La percezione del fenomeno lungo la costa e le verifiche immediate
La scossa, sebbene di magnitudo moderata, è risultata particolarmente evidente per i residenti della fascia tirrenica, un litorale che si estende da Reggio Calabria fino a Palmi. A descrivere l’accaduto, molti hanno parlato di un tremolio improvviso e di breve durata, sufficiente però a interrompere il sonno di chi si trovava ai piani alti degli edifici o di chi, già sveglio per impegni lavorativi, ha avvertito il movimento degli infissi e degli oggetti appesi. Nonostante l’allarme immediato e la paura diffusa, circostanza comprensibile in una regione ad alto rischio sismico, i primi accertamenti effettuati dagli enti locali di protezione civile hanno escluso danni a cose o persone. I vigili del fuoco, intervenuti con i consueti protocolli post-sisma, non hanno ricevuto segnalazioni di particolari criticità strutturali nei centri abitati di San Roberto, Scilla e nei comuni limitrofi, dove le vibrazioni sono state comunque avvertite con minore intensità.

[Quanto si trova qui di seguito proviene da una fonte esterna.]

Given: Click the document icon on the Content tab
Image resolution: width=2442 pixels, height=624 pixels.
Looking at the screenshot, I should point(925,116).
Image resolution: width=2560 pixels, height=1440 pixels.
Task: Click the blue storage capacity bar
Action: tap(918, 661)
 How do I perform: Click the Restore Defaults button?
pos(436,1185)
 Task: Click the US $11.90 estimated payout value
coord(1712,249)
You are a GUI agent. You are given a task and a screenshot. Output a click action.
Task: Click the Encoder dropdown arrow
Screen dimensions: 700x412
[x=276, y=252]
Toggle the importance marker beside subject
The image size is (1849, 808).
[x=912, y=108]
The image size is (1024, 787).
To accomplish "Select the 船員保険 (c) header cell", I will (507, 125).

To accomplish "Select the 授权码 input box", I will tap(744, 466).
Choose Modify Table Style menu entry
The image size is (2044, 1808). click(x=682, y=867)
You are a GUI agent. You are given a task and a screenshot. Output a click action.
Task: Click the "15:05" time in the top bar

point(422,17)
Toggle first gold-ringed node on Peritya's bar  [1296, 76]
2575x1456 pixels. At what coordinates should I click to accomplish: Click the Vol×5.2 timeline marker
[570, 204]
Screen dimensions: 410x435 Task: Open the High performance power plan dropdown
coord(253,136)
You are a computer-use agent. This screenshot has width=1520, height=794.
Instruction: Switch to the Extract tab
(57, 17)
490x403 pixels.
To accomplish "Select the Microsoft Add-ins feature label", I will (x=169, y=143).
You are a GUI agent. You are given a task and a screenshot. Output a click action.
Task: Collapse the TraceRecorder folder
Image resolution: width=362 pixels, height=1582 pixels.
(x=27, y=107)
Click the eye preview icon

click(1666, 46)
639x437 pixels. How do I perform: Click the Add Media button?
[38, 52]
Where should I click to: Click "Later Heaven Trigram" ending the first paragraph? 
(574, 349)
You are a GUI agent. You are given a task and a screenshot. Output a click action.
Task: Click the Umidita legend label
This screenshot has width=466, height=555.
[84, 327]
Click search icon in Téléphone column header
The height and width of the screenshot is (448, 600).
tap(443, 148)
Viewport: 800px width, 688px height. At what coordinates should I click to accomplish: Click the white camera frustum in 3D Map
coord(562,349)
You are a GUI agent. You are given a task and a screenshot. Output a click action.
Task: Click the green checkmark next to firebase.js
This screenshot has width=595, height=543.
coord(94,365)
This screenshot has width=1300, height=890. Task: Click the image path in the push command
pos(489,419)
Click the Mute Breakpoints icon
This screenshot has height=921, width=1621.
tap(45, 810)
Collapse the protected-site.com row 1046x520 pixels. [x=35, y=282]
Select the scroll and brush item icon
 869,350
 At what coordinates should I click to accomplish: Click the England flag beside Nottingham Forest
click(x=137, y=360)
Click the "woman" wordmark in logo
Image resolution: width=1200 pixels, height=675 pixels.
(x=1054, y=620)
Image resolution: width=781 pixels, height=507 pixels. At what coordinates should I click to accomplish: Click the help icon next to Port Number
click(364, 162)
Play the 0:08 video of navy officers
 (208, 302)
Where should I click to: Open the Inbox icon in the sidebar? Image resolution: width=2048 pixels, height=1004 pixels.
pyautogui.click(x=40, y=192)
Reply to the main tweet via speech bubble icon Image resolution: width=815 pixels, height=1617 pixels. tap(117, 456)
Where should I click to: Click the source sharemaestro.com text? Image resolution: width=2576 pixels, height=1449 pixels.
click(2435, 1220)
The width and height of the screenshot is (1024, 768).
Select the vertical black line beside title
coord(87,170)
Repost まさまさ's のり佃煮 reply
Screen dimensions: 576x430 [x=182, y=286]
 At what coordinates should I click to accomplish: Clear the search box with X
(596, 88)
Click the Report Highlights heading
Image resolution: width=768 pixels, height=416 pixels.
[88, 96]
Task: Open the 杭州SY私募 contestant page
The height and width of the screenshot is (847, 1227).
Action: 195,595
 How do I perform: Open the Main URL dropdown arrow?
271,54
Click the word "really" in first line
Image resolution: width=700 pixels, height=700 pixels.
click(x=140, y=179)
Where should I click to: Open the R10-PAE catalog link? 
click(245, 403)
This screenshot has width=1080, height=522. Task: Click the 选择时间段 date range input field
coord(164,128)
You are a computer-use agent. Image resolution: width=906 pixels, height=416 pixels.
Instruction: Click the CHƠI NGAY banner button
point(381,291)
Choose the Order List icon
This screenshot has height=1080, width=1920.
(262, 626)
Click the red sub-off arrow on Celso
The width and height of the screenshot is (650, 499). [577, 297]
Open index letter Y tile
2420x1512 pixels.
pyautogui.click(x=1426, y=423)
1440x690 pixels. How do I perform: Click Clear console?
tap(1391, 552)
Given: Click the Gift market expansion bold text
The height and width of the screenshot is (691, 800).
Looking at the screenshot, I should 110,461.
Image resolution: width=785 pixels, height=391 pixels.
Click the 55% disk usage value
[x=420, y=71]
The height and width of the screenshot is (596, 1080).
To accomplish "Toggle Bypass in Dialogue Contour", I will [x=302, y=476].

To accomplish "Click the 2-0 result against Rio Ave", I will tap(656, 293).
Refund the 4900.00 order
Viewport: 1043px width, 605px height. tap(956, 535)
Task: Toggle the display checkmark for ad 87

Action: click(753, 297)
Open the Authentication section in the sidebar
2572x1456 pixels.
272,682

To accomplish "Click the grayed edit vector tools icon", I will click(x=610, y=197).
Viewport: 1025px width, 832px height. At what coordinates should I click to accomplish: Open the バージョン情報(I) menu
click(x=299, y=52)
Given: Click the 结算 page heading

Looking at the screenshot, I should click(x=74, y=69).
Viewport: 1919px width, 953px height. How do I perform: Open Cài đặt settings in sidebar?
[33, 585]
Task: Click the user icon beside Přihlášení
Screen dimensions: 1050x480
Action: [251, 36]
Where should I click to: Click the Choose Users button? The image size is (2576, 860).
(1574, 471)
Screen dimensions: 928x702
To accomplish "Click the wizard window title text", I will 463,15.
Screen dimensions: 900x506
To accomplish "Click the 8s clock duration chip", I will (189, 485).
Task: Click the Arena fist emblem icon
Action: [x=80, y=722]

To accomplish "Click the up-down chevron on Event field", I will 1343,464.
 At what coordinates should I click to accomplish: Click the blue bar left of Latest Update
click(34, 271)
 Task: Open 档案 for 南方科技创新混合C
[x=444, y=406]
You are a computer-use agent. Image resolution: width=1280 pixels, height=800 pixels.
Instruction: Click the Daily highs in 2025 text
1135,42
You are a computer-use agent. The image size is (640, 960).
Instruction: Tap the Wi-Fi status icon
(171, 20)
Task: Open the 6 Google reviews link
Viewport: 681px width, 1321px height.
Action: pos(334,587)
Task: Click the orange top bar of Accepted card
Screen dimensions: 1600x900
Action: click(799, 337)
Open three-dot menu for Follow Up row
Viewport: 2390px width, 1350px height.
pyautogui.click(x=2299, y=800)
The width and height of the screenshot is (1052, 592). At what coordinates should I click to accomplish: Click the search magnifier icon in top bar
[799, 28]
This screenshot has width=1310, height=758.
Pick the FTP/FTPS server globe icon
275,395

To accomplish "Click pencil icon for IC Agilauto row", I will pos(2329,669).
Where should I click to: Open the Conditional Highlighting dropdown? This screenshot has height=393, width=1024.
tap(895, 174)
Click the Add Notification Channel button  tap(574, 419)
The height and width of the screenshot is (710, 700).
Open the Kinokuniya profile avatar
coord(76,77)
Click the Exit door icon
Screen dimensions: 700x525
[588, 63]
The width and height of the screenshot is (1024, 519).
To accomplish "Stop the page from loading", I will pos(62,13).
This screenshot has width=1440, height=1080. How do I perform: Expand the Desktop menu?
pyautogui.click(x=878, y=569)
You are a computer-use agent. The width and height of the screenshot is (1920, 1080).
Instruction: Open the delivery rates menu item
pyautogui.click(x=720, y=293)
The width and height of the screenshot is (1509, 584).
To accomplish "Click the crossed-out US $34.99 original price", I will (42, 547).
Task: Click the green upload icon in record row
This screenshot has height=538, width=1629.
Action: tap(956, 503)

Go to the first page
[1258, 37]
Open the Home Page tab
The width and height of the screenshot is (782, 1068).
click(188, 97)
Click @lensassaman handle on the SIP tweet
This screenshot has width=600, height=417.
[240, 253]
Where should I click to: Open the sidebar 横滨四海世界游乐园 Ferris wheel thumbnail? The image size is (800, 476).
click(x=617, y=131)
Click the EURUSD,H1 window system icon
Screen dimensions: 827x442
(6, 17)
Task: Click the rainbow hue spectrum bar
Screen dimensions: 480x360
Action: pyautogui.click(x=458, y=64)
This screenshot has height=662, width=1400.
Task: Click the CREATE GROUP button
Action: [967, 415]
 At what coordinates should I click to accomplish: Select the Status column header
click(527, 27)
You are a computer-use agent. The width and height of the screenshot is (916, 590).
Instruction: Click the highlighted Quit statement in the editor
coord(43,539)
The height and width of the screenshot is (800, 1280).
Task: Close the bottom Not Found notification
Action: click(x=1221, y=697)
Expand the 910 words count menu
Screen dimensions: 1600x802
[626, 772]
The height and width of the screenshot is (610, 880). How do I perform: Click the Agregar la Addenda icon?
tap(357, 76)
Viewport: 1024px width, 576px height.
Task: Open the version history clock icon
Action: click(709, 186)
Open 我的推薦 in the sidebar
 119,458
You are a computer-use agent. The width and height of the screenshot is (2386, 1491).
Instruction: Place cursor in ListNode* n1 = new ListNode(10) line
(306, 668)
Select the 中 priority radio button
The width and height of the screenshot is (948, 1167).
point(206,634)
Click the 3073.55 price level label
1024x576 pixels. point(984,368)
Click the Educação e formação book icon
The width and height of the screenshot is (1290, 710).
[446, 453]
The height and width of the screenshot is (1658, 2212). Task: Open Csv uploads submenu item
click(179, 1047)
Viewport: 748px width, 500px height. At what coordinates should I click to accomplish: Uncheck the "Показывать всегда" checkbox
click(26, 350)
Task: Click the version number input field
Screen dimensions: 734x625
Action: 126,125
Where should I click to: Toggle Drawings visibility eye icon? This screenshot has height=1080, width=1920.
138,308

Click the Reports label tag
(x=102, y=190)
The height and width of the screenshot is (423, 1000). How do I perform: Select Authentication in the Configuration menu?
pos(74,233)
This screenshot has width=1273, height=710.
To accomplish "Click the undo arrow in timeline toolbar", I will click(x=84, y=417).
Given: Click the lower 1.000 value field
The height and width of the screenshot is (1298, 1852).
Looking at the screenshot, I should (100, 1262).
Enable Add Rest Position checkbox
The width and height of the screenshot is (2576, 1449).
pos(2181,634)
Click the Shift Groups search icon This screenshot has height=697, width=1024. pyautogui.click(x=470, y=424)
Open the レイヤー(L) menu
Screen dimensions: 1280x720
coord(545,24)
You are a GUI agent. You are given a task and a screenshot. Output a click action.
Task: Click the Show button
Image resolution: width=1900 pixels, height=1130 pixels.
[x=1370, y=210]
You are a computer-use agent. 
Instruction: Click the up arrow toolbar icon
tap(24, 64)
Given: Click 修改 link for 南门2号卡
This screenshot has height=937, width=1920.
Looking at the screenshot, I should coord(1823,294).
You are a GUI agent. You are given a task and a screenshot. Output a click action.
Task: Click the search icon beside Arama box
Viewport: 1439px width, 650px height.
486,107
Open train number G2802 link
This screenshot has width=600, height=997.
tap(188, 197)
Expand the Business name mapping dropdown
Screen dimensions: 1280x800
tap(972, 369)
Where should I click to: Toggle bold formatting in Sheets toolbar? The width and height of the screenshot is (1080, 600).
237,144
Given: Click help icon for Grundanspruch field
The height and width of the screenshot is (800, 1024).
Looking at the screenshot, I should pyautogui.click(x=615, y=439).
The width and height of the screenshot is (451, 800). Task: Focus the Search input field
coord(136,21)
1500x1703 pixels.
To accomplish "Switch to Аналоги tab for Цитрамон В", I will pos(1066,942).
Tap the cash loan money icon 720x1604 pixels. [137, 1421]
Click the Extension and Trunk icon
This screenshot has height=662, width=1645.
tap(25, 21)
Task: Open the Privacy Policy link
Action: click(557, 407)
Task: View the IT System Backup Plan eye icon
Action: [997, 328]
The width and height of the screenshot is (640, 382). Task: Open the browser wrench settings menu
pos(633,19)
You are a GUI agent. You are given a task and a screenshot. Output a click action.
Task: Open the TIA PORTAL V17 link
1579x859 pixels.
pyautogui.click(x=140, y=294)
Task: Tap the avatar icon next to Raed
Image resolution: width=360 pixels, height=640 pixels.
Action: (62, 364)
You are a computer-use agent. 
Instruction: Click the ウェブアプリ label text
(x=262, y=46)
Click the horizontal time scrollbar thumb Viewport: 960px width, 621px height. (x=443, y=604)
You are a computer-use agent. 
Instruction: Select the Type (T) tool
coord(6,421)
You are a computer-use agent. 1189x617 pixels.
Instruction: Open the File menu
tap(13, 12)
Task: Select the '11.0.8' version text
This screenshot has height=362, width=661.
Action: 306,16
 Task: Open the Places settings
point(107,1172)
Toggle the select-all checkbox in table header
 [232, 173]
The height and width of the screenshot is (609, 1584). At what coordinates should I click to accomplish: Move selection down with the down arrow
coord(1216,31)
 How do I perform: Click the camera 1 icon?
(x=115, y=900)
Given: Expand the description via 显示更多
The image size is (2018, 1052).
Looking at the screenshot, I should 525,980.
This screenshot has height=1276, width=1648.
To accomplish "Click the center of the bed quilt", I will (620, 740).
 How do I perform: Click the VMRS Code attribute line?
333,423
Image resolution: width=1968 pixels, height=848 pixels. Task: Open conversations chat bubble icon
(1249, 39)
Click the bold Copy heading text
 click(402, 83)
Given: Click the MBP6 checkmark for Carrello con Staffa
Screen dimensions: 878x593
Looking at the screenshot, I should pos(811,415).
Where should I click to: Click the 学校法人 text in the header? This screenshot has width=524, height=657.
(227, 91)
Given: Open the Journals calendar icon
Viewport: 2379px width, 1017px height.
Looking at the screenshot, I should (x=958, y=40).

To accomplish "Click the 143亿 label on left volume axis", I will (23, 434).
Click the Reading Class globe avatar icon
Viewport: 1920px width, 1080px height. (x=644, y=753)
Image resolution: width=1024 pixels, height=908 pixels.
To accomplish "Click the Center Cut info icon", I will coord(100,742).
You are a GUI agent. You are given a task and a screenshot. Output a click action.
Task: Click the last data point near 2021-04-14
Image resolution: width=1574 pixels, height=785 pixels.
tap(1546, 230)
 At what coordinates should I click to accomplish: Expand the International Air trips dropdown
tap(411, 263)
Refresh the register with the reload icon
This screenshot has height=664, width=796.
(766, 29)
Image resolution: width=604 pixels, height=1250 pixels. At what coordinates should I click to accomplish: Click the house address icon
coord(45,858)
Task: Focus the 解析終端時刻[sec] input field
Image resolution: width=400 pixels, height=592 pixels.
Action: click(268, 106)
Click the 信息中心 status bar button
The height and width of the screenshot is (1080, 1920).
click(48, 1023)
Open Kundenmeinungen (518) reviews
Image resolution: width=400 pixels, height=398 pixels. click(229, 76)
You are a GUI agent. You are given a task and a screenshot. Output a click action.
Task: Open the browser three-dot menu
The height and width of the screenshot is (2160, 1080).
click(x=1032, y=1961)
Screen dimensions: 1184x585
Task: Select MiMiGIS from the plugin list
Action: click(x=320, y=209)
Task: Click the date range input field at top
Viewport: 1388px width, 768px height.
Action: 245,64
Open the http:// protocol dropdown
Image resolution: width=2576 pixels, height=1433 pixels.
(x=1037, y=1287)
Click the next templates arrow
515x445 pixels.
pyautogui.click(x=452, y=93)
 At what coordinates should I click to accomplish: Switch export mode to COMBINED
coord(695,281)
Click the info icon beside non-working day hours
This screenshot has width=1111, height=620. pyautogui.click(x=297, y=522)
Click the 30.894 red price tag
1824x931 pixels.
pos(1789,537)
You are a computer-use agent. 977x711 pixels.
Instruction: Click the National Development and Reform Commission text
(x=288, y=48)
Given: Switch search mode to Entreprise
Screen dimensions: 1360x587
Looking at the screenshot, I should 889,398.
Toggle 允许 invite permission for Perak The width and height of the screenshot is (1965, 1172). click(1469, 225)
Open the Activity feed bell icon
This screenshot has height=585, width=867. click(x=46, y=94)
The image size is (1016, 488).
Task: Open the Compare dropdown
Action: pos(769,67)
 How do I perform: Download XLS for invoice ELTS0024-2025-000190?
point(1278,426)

Il monitoraggio costante dell’Ingv e il contesto geologico
L’Istituto Nazionale di Geofisica e Vulcanologia ha continuato a monitorare l’evoluzione della situazione nelle ore immediatamente successive al risveglio sismico, verificando l’eventuale presenza di repliche che potrebbero generare nuove tensioni tra la popolazione. La rete di sorveglianza, distribuita capillarmente lungo l’Appennino meridionale e in particolare nell’area calabro-sicula, non ha al momento rilevato eventi successivi di magnitudo significativa, riportando così la situazione in uno stato di normalità operativa. Dal punto di vista geologico, l’evento di questa mattina rientra nella dinamica sismica che interessa il bordo tirrenico calabrese, una regione dove la convergenza tra la microplacca tirrenica e quella africana genera uno stato di stress continuo, manifestandosi attraverso sciami sismici spesso di bassa intensità ma talvolta percepibili dalla popolazione. L’analisi dei dati pubblicati dall’INGV sottolinea come eventi di questa magnitudo, sebbene frequenti, rappresentino un utile promemoria della necessità di mantenere alta l’attenzione sulla prevenzione sismica nel territorio.